Of the three lines $x+\sqrt3y=0,x+y=1$ and $x-\sqrt3y=0$,two are equations of two altitudes of an equilateral triangle.The centroid of the equilateral triangle is
$(A)(0,0)\hspace{1cm}(B)\left(\frac{\sqrt3}{\sqrt3-1},\frac{-1}{\sqrt3-1}\right)\hspace{1cm}(C)\left(\frac{\sqrt3}{\sqrt3+1},\frac{1}{\sqrt3+1}\right)\hspace{1cm}(D)$none of these
All options (A),(B),(C) appears to be the answers.But correct answer is given (A).It is not given which two are altitude equations and which are not.Please guide me.

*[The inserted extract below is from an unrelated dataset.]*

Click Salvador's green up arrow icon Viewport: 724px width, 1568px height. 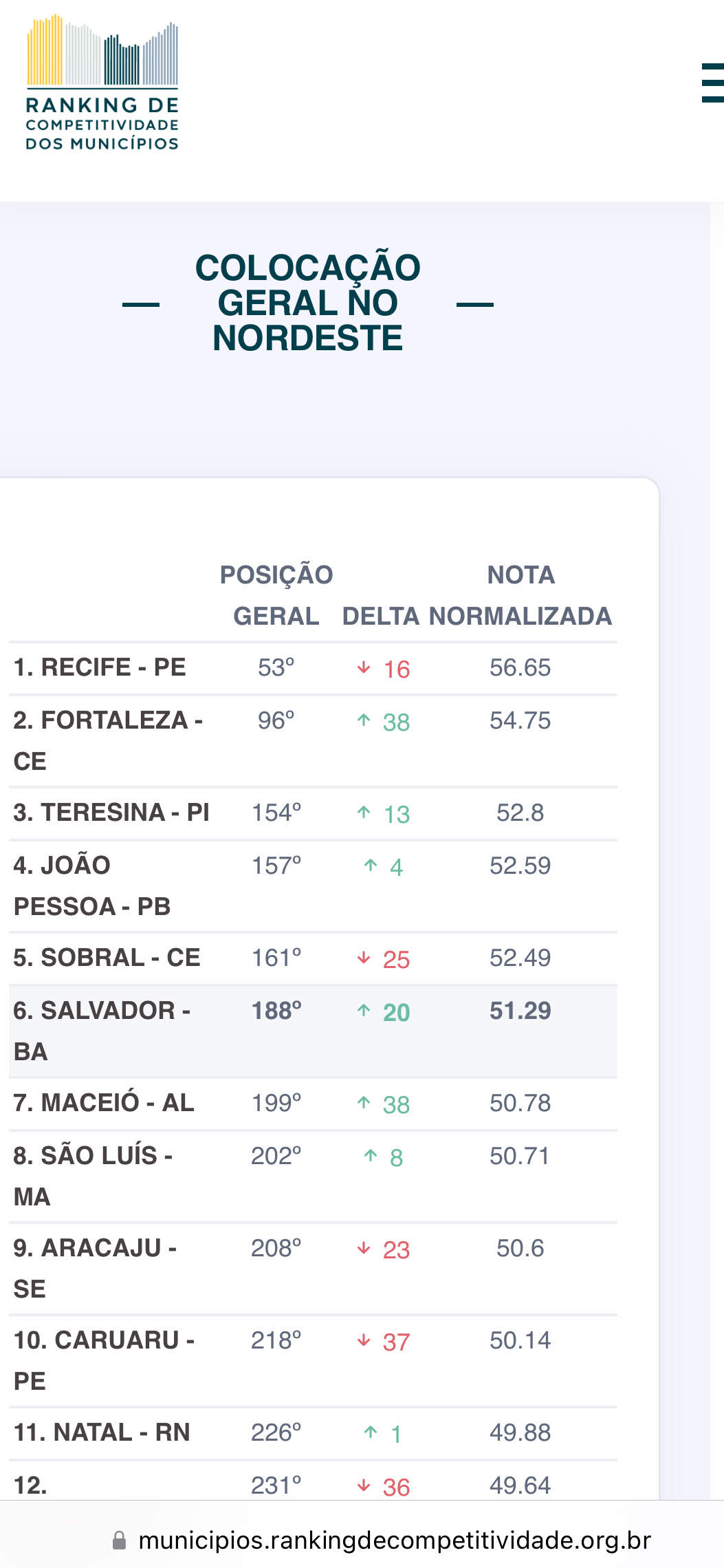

Notice, we have the following equations of the lines $$x+\sqrt 3y=0\iff y=\frac{-1}{\sqrt 3}x\tag 1$$ $$x+y=1\iff y=-x+1\tag 2$$ $$x-\sqrt 3y=0\iff y=\frac{1}{\sqrt 3}x\tag 3$$ Let the slopes of the above lines be denoted by $m_1=-\frac{1}{\sqrt 3}$, $m_2=-1$ & $m_3=\frac{1}{\sqrt 3}$ then the angles between them are calculated as follows
The angle between lines (1) & (2) $$\theta_{12}=\tan^{-1}\left|\frac{m_1-m_2}{1+m_1m_2}\right|$$ $$=\tan^{-1}\left|\frac{-\frac{1}{\sqrt 3}-(-1)}{1-\frac{1}{\sqrt 3}(-1)}\right|=\tan^{-1}\left|2-\sqrt 3\right|=15^\circ$$
The angle between lines (2) & (3) $$\theta_{23}=\tan^{-1}\left|\frac{-1-\frac{1}{\sqrt 3}}{1+(-1)\frac{1}{\sqrt 3}}\right|=\tan^{-1}\left|2+\sqrt 3\right|=75^\circ$$
The angle between lines (1) & (3) $$\theta_{13}=\tan^{-1}\left|\frac{-\frac{1}{\sqrt 3}-\frac{1}{\sqrt 3}}{1-\frac{1}{\sqrt 3}\frac{1}{\sqrt 3}}\right|=\tan^{-1}\left|\sqrt 3\right|=60^\circ$$
We know that the angle between any two altitudes of an equilateral triangle is $60^\circ$ or $120^\circ$ Hence, the lines (1) & (3) are the altitudes of an equilateral triangle hence the centroid of the triangle is the intersection point of (1) & (3) i.e. origin $(0, 0)$
$$\bbox[5px, border:2px solid #C0A000]{\color{red}{\text{Centriod of equilateral triangle}\equiv\color{blue}{(0, 0)}}}$$
Hence, option (A) $(0, 0)$ is correct.